<<<<
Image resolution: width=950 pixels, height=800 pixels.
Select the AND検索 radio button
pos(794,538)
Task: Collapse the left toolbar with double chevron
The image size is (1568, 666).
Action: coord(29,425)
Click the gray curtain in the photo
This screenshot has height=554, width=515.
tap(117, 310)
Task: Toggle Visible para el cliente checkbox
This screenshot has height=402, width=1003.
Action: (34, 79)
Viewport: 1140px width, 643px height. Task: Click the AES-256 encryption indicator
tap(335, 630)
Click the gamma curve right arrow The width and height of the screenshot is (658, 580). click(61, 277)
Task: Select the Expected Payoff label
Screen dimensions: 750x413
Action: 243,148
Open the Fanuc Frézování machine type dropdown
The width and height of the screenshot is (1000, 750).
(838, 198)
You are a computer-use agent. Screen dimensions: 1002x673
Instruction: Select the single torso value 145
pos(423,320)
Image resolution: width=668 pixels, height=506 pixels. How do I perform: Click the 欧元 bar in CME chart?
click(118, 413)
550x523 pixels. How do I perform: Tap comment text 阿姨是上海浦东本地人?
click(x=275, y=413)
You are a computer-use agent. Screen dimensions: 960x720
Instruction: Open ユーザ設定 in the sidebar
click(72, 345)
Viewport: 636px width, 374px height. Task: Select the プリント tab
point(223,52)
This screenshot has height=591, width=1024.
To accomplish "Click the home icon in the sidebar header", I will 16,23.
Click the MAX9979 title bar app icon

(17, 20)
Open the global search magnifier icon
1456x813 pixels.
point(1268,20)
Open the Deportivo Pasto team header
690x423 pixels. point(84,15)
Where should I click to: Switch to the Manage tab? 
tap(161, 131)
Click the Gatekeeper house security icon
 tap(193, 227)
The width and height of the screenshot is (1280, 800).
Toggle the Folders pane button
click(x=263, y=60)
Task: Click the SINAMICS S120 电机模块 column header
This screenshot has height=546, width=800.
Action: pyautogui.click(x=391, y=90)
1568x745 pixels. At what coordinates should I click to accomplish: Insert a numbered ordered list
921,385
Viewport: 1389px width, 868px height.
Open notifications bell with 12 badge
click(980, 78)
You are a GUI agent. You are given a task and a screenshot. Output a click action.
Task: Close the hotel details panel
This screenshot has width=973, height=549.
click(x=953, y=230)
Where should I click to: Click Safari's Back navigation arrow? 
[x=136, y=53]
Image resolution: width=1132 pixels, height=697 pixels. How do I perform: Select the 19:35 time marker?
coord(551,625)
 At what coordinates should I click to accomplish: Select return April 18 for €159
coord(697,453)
>>>>
What you are asked to do: Give back the lines of the listing from the one with "1456x813 pixels." through the end, both included, exactly as written and with nothing added.

Answer space:
1456x813 pixels.
point(1268,20)
Open the Deportivo Pasto team header
690x423 pixels. point(84,15)
Where should I click to: Switch to the Manage tab? 
tap(161, 131)
Click the Gatekeeper house security icon
 tap(193, 227)
The width and height of the screenshot is (1280, 800).
Toggle the Folders pane button
click(x=263, y=60)
Task: Click the SINAMICS S120 电机模块 column header
This screenshot has height=546, width=800.
Action: pyautogui.click(x=391, y=90)
1568x745 pixels. At what coordinates should I click to accomplish: Insert a numbered ordered list
921,385
Viewport: 1389px width, 868px height.
Open notifications bell with 12 badge
click(980, 78)
You are a GUI agent. You are given a task and a screenshot. Output a click action.
Task: Close the hotel details panel
This screenshot has width=973, height=549.
click(x=953, y=230)
Where should I click to: Click Safari's Back navigation arrow? 
[x=136, y=53]
Image resolution: width=1132 pixels, height=697 pixels. How do I perform: Select the 19:35 time marker?
coord(551,625)
 At what coordinates should I click to accomplish: Select return April 18 for €159
coord(697,453)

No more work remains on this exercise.